At the time, she likened it to an investigation of the Kansas Bioscience Authority ordered by Senate President Susan Wagle, a Wichita Republican.
“I did call for just this sort of investigative committee and paralleled it with what had happened with the KBA," Kelly said.
Ward said Democrats waited to see how many days of interim meetings the Legislative Coordinating Council would grant to the KanCare Oversight Committee, in the hopes that the committee might have time to vet the KanCare contracting process.
“They gave us the minimum amount of days,” Ward said of the council, comprised of the Legislature's top five Republicans and top two Democrats.
A statement on Monday from Wagle, the coordinating council's vice chairwoman, made it seem unlikely she will vote for a special committee.
“This is a pathetic attempt to distort the truth and deceive voters in an election year," Wagle said. "Public records clearly show the KanCare contracts were bid in a transparent process and awarded to the lowest bidders."
The period Ward and Kelly want to investigate dates back to 2012, when United Healthcare, Amerigroup and Sunflower State Health Plan (a division of Centene) were awarded contracts to administer the state's $3 billion Medicaid program.
Gary Haulmark, a former deputy secretary in the Brownback administration, subsequently went to work for Amerigroup, while two lobbyists connected to Brownback's former chief of staff, David Kensinger, were employed by the other managed care companies. One of them, Riley Scott, is Wagle's son-in-law.

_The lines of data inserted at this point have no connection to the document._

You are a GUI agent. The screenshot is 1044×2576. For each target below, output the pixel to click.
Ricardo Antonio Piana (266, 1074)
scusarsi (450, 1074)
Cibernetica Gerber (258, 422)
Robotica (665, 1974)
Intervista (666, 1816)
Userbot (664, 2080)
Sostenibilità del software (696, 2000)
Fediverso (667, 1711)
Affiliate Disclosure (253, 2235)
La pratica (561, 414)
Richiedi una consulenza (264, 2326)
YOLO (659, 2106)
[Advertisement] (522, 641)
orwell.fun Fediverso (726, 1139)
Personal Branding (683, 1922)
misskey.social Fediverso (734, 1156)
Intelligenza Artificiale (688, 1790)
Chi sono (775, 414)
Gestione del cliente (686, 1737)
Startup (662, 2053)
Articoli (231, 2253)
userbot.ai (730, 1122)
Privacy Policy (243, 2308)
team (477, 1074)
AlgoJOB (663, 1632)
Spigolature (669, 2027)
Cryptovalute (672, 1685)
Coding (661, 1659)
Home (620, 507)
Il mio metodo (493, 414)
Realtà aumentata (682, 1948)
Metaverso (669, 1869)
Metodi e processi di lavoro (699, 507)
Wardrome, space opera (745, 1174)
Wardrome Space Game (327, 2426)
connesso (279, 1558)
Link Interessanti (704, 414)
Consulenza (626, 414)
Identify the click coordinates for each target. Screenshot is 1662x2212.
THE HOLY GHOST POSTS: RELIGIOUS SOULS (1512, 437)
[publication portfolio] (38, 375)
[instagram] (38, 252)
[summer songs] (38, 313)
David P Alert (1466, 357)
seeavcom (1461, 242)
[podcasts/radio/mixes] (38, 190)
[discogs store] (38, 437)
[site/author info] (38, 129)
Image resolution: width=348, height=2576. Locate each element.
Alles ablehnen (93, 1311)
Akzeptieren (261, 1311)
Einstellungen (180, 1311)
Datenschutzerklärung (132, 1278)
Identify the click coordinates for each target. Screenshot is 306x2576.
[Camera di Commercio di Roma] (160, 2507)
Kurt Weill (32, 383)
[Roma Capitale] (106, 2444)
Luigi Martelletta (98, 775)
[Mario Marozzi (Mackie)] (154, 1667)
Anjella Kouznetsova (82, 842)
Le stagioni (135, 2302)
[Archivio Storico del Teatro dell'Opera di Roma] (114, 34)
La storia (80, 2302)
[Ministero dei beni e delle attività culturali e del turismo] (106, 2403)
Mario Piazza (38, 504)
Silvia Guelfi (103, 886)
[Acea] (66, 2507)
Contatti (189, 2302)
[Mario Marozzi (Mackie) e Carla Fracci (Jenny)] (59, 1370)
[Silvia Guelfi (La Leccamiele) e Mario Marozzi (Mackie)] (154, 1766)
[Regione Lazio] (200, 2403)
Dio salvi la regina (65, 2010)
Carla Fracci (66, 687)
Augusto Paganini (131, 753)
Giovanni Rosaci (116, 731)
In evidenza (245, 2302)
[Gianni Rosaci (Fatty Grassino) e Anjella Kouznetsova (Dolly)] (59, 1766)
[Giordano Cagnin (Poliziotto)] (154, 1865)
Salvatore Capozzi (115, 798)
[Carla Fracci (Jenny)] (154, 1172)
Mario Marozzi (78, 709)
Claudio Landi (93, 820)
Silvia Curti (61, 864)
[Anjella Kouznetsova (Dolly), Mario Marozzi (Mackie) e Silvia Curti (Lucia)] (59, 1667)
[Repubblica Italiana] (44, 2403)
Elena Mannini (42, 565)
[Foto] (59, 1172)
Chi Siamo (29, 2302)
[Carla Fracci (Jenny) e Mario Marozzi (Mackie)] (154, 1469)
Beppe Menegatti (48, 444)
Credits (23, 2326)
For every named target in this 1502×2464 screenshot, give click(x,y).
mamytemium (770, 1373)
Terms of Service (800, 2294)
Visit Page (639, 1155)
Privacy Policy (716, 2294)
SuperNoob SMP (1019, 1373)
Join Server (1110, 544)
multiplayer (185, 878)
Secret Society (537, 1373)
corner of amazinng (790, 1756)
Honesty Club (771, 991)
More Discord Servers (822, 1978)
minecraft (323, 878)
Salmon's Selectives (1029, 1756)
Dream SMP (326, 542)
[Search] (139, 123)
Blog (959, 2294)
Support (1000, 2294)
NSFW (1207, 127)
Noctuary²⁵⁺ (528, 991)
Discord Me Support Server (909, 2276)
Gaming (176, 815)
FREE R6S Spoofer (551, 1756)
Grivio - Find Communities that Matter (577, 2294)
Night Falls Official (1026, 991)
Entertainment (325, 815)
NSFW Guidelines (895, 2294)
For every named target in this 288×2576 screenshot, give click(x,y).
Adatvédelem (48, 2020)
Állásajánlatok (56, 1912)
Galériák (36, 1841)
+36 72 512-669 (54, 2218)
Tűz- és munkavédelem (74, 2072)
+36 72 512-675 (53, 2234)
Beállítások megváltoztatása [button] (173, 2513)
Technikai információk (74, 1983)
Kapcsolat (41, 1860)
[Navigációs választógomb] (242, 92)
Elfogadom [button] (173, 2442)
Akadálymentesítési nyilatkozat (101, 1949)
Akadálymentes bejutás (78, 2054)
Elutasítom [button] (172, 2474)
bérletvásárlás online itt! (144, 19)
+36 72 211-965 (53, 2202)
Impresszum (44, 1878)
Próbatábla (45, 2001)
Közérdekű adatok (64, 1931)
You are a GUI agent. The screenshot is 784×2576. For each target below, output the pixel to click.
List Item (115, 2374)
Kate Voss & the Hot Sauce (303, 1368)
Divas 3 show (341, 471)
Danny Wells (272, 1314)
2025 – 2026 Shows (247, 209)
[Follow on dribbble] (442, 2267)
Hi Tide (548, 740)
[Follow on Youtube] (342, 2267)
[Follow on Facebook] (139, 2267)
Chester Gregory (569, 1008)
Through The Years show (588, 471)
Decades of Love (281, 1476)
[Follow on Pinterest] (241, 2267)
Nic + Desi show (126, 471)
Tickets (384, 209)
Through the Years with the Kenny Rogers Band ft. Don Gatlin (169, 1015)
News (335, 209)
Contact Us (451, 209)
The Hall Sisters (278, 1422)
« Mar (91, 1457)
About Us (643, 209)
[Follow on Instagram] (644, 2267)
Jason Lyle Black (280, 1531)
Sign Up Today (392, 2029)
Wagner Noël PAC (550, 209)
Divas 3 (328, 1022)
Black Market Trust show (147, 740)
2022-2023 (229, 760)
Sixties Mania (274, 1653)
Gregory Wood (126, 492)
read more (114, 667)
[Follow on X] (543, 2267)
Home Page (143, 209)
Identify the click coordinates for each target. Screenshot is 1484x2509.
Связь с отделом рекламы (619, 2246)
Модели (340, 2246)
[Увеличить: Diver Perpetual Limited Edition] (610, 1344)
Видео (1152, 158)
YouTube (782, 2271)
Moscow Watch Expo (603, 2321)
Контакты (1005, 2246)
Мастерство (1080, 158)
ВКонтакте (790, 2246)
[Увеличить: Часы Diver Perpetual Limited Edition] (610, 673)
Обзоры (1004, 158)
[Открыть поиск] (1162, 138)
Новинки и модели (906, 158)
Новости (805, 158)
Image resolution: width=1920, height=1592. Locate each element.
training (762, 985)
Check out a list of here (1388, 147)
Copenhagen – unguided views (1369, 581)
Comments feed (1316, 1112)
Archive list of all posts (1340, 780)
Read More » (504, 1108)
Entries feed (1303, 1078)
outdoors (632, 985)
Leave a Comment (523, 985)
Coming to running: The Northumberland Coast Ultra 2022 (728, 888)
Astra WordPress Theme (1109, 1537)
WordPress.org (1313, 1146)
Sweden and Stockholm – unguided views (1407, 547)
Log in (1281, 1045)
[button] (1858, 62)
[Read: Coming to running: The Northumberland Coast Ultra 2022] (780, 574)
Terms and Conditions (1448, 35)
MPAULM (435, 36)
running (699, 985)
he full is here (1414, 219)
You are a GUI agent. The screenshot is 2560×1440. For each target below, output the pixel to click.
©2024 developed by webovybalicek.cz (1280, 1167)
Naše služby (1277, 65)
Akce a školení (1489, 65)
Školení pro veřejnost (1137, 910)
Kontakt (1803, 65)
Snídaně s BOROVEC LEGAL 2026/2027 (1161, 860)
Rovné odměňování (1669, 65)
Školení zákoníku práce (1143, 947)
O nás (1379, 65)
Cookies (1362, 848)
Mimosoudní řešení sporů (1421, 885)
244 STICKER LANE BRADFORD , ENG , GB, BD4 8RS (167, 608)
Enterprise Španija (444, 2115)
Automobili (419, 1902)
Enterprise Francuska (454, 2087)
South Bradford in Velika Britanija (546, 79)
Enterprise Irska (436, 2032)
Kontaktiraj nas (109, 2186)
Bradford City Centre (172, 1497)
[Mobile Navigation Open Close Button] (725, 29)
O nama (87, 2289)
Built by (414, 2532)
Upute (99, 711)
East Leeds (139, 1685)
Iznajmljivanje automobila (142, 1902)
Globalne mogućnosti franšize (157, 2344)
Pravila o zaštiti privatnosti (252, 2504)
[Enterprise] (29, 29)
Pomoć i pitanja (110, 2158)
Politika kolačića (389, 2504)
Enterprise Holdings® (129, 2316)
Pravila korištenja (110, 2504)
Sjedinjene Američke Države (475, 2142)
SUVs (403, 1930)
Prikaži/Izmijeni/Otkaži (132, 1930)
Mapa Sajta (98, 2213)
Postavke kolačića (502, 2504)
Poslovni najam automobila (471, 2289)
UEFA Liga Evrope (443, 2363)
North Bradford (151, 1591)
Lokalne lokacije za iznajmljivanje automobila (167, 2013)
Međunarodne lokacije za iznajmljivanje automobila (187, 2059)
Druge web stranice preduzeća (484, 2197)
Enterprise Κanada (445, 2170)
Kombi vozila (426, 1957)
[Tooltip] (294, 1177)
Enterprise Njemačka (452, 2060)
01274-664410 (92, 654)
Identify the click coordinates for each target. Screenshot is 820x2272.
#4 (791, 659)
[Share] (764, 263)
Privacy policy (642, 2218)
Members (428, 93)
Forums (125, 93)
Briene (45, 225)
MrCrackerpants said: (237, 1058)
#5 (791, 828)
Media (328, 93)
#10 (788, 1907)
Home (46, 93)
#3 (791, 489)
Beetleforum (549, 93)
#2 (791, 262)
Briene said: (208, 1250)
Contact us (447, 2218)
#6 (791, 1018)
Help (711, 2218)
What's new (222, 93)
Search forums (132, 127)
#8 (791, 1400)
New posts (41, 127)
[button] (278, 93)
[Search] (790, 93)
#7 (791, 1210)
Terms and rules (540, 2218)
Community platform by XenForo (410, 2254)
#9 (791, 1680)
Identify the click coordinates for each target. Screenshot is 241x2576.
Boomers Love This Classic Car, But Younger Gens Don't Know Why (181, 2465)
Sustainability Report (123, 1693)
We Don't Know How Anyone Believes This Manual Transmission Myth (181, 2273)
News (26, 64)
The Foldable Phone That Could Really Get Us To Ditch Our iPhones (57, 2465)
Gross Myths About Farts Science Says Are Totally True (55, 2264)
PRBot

Ward said that fit a pattern of other Statehouse advocacy groups changing their representation to lobbyists with ties to the administration.
“All are representing these private companies," Ward said. "How did that happen? Were there carrots and sticks offered?”
Ward also pointed to smaller-dollar contracts handed out to fully privatize the state's child support enforcement. The recipient of the majority of those contracts was a company owned by a Brownback donor from Mississippi who privately conversed with Kensinger and a Cabinet secretary about the benefits of privatization years before the contracts were bid out.
In addition to the bioscience authority investigation, Ward cited other recent precedent for the Legislature investigating possible corruption in other branches of government. He pointed to a 2006 special committee appointed by then-House Speaker Doug Mays, a Topeka Republican, to look into a lunch conversation Kansas Supreme Court Chief Justice Lawton Nuss had with state senators while a school finance lawsuit was pending in Nuss' court.
Ward said a special committee with subpoena power could forward evidence of criminal activity to the U.S. attorney's office, while directing evidence of lower-level ethics violations to other bodies like the Kansas Governmental Ethics Commission. He said an investigation also could be useful in determining whether state laws governing "pay-to-play" deals or influence-peddling need to be tightened.
He said it did not matter whether the investigation is launched before the November election.
“The goal is, whoever the governor is, whoever the Legislature is, people know what the rules are, and the public is confident we’re working for their interest rather than individual interests,” Ward said.